You need to fix. Refer here: https://github.com/huggingface/diffusers/issues/6552.

sayakpaul commented 7 months ago

Hi @HemalPatil. Did you get to try out the changes from https://github.com/huggingface/diffusers/issues/6552 in the concerned script?

HemalPatil commented 7 months ago

Well given that I'm a noob in AI and haven't found the time lately, no I haven't tried it out. Maybe over this weekend.

jcRisch commented 7 months ago

@HemalPatil , to make it work, you need to add --mixed_precision="fp16" in args of your script (train_text_to_image_lora.py).
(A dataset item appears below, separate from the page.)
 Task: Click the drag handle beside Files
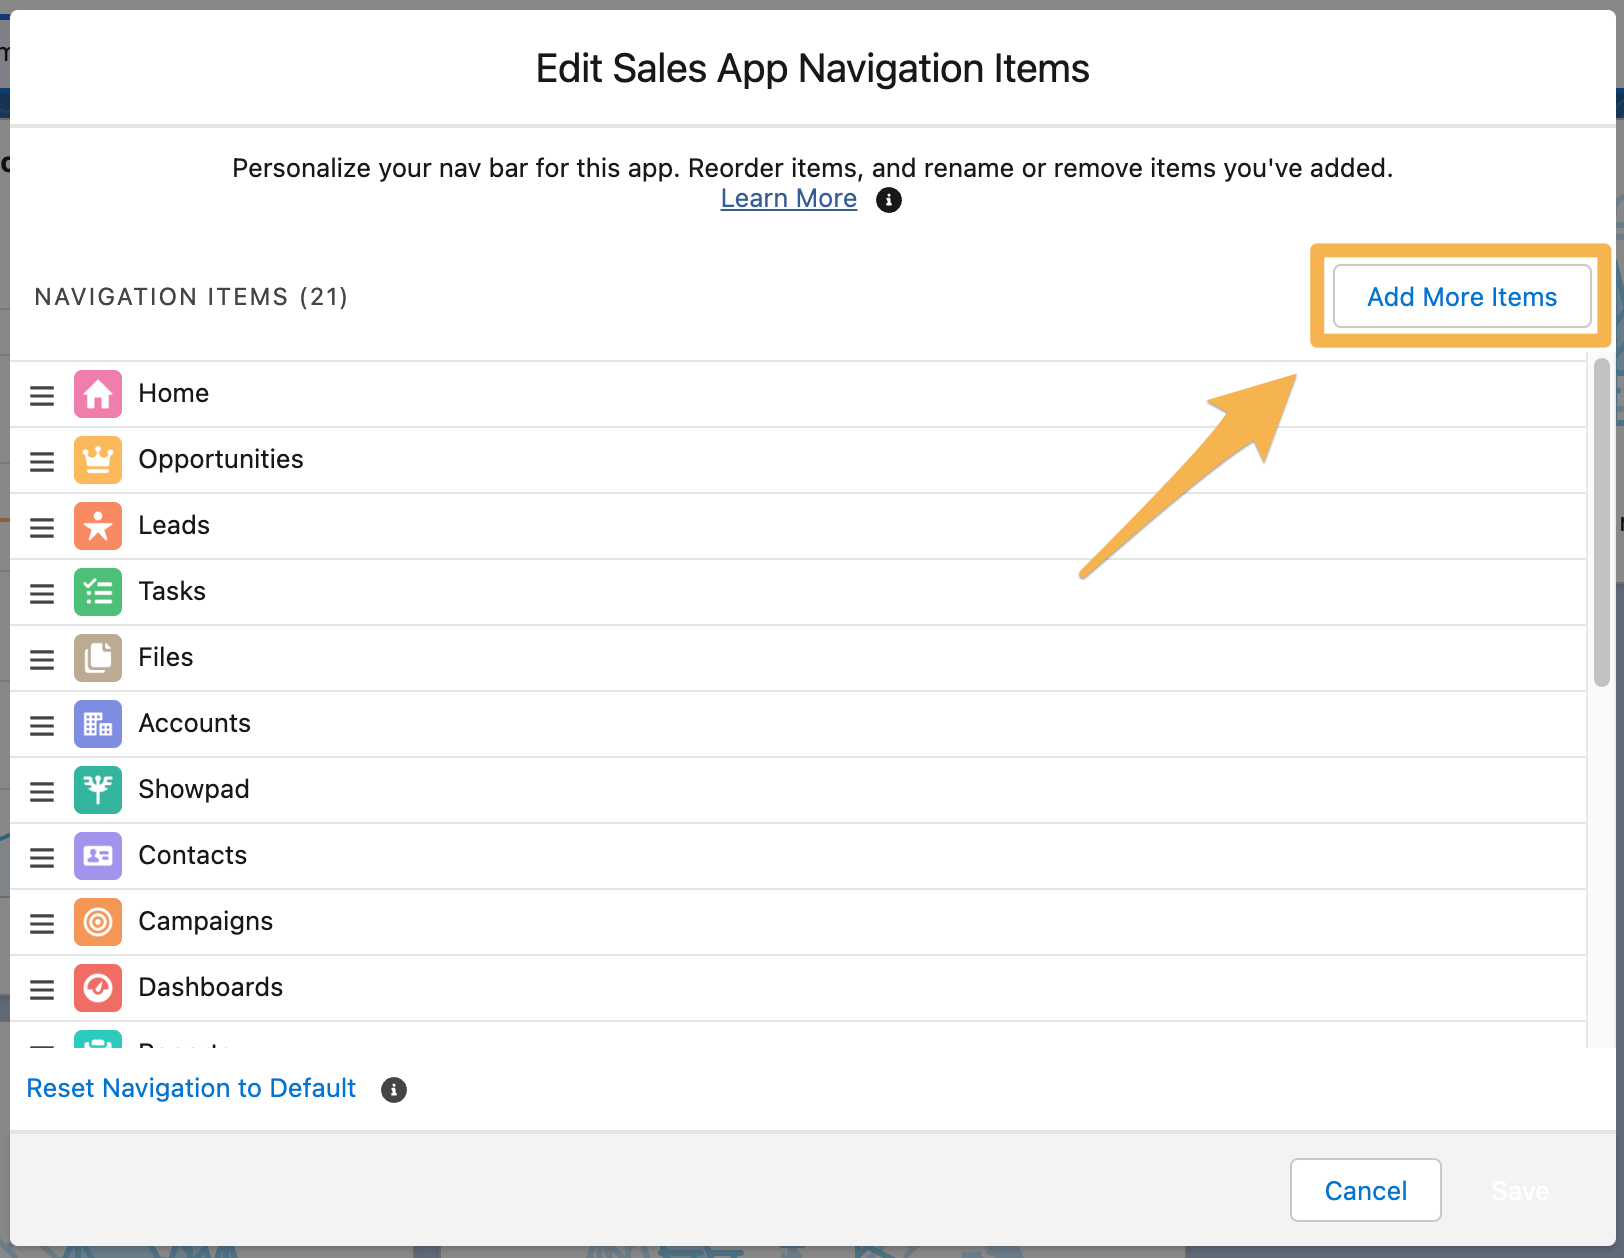(41, 659)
This was suggested in the following comment https://github.com/huggingface/diffusers/issues/6363#issuecomment-1870761866

Example:

accelerate launch --mixed_precision="fp16" train_text_to_image_lora.py \
  --mixed_precision="fp16" \
  --pretrained_model_name_or_path=$MODEL_NAME \
  --dataset_name=$DATASET_NAME --caption_column="text" \
  --resolution=512 --random_flip \
  --train_batch_size=1 \
  --num_train_epochs=100 --checkpointing_steps=5000 \
  --learning_rate=1e-04 --lr_scheduler="constant" --lr_warmup_steps=0 \
  --seed=42 \
  --output_dir=${OUTPUT_DIR} \
  --validation_prompt="a menacing skull with sunglasses." --report_to="wandb"

cc @sayakpaul

github-actions[bot] commented 6 months ago

This issue has been automatically marked as stale because it has not had recent activity. If you think this still needs to be addressed please comment on this thread.

Please note that issues that do not follow the contributing guidelines are likely to be ignored.

Yifei-Wang28 commented 3 months ago

@jcRisch Many thanks, this works for me for this issue!